= Tim Ocel =

American theater director

Tim Ocel, born , is an American theatre and opera director based in St. Louis, Missouri. He has directed productions for such organizations as Opera Theatre of Saint Louis, Shakespeare Santa Cruz, Geva Theatre in Rochester, New York, and the Georgia Shakespeare Festival. He has been artistic director of the Sacramento Theatre Company, artistic associate of Geva Theatre, and an associate professor of opera at the University of Kansas.

==Career==
Raised in Minneapolis, Minnesota, Ocel received a bachelor of theater arts degree from the University of Minnesota Duluth in 1981. After college, he moved to Baltimore, Maryland where he worked as a stage manager for Baltimore Opera Company and the Peabody Conservatory of Music. Ocel was also a stage manager at Central City Opera, Michigan Opera Theatre, Opera Theatre of Saint Louis, Tulsa Opera, and the Idaho Shakespeare Festival.
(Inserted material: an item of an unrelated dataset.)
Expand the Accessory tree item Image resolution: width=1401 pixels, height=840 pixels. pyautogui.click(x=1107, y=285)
In 1991, he became associate artistic director of the Sacramento Theatre Company, a position he held until 1995. During that time he directed The Mandrake, The Glass Menagerie, A View from the Bridge, The Grapes of Wrath, and Someone Who'll Watch Over Me for the company. Ocel became interim artistic director of that company for the 1995–1996 season. He then moved to St. Louis, Missouri where he continued working as a freelance director.

In 1998, he directed the US premiere of Alexander Goehr's opera Arianna for the Opera Theater of St. Louis.
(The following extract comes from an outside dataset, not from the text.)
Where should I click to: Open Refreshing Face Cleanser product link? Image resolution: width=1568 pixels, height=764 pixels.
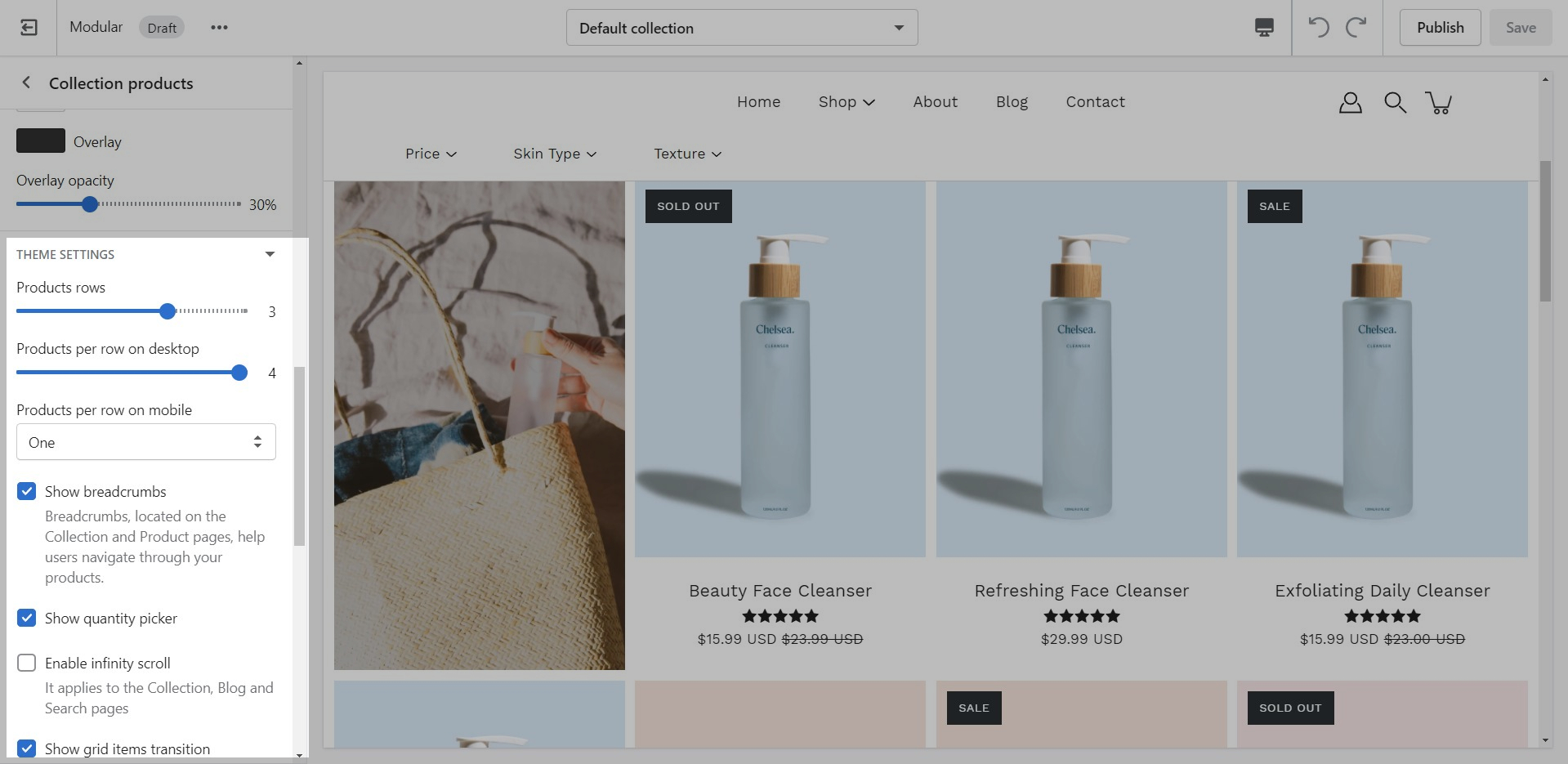pyautogui.click(x=1081, y=591)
From 2004 to 2008, he was an Associate Professor of Opera at the University of Kansas. As a Kansas professor, he "modernized the musical" Candide for a 2005 university production. In 2008, he was librettist and stage director for an opera adaptation composed by Forrest Pierce of William Inge's play Picnic. Ocel was adjunct faculty at the Conservatory of Theatre Arts at Webster University in St. Louis from 2010 to 2019.

== Reviews ==
In 2012, he directed a "first-rate Don Giovanni" for the Des Moines Metro Opera, praised for its "insightful staging" by Opera News. St. Louis Post-Dispatch critic Judith Newmark wrote that Ocel's 2013 production of David Mamet's Speed-the-Plow at the New Jewish Theater in St. Louis "embraces Mamet and his distinctive voice."

In 2022, Ocel directed the American Players Theatre production of Stones in His Pockets. A review in The Cap Times called it "a remarkable achievement for director Tim Ocel".

==Personal life==
Ocel lives in St. Louis, Missouri. He is married to artist Peter Shank.